Records for locating displayed items
------------------------------

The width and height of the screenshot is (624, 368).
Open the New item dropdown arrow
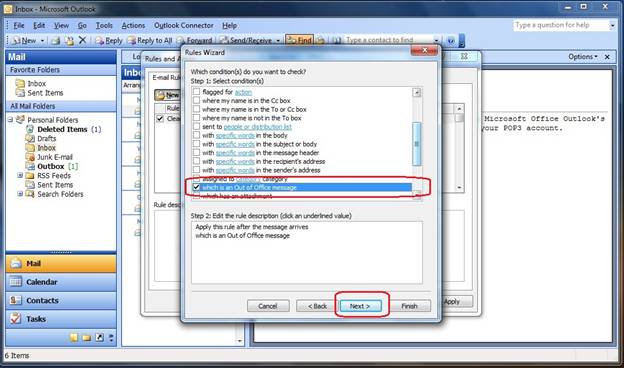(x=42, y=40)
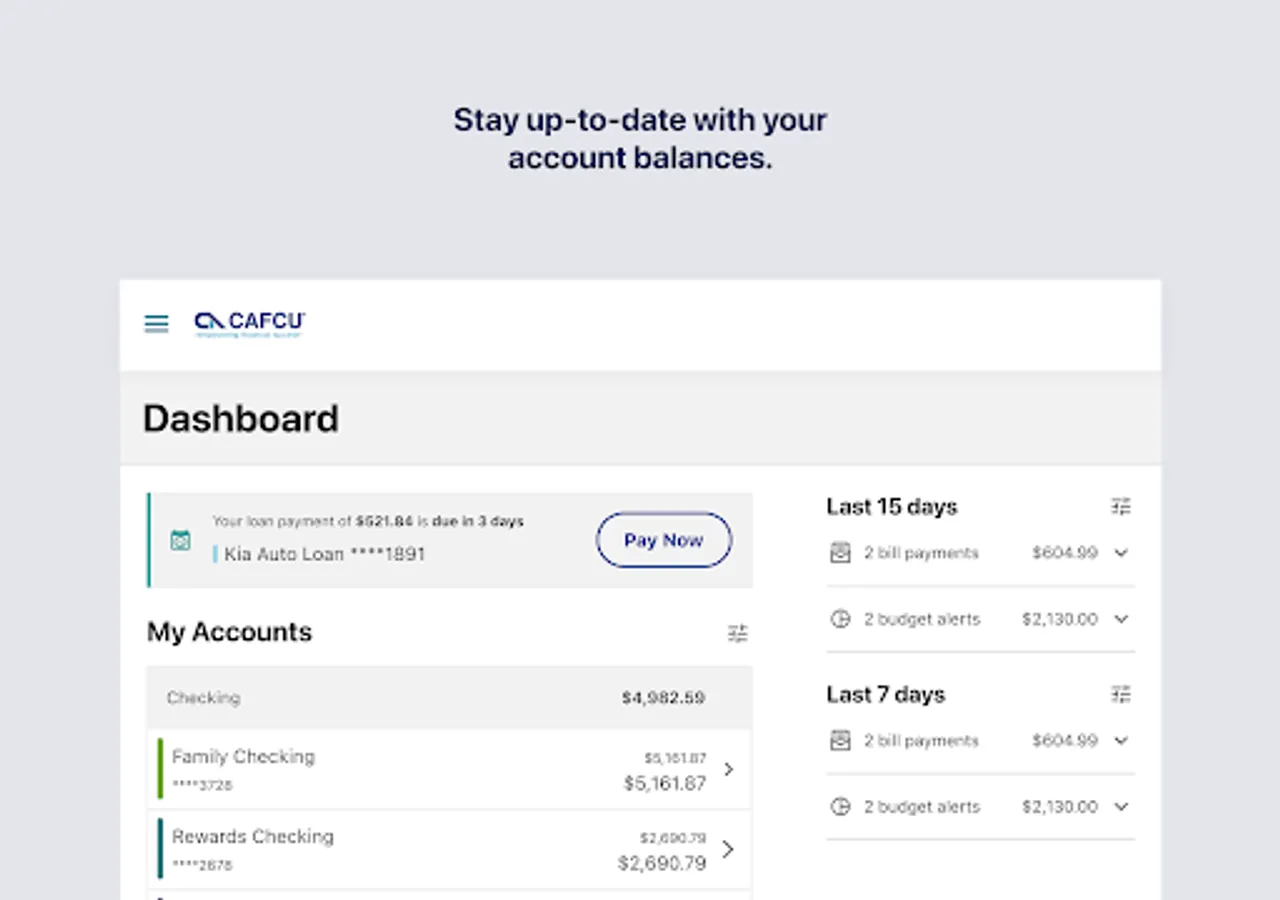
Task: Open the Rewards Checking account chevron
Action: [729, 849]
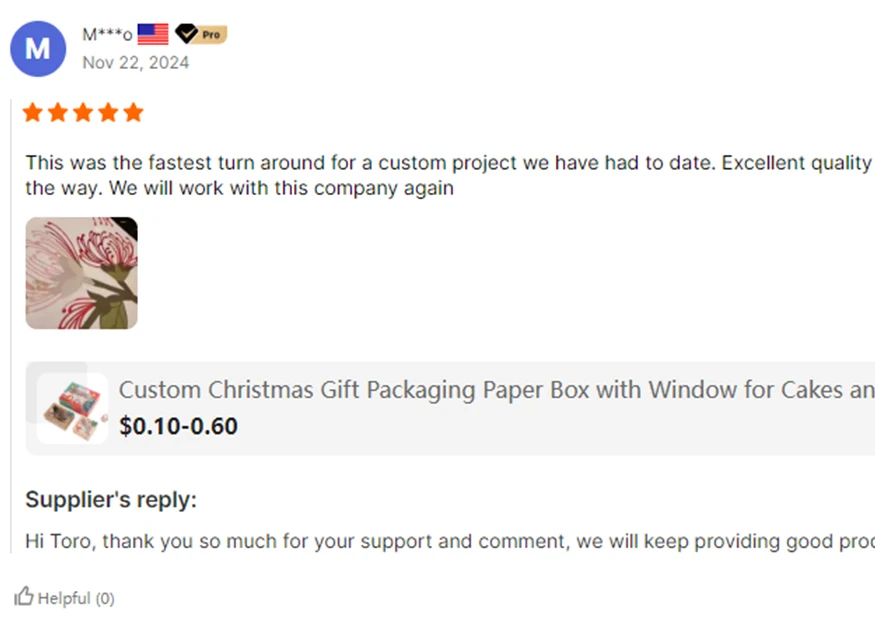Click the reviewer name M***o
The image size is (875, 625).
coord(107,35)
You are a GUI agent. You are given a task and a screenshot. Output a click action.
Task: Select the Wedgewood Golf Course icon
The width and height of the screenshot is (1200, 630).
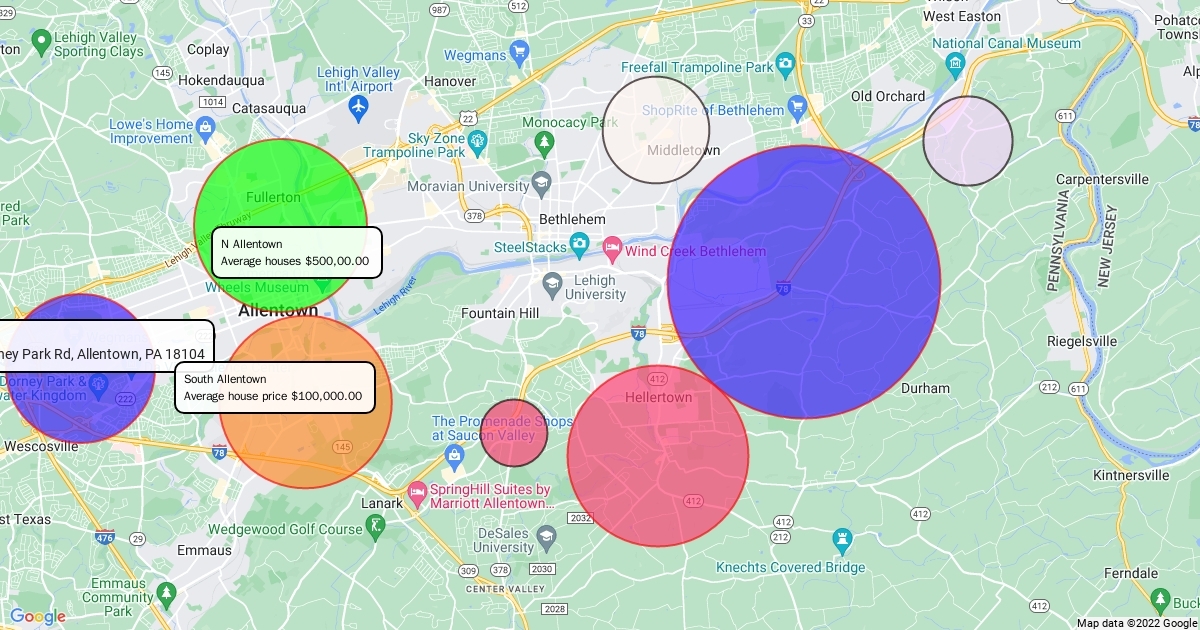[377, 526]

------------------------------

**Exercise details**
Reproduce every one of the lines above word for word, leaving out the pictures.

**Output**
The width and height of the screenshot is (624, 368).
Open the New item dropdown arrow
(x=42, y=40)
Task: Open the Rewards Checking account chevron
Action: [729, 849]
Click the reviewer name M***o
The image size is (875, 625).
coord(107,35)
You are a GUI agent. You are given a task and a screenshot. Output a click action.
Task: Select the Wedgewood Golf Course icon
The width and height of the screenshot is (1200, 630).
[377, 526]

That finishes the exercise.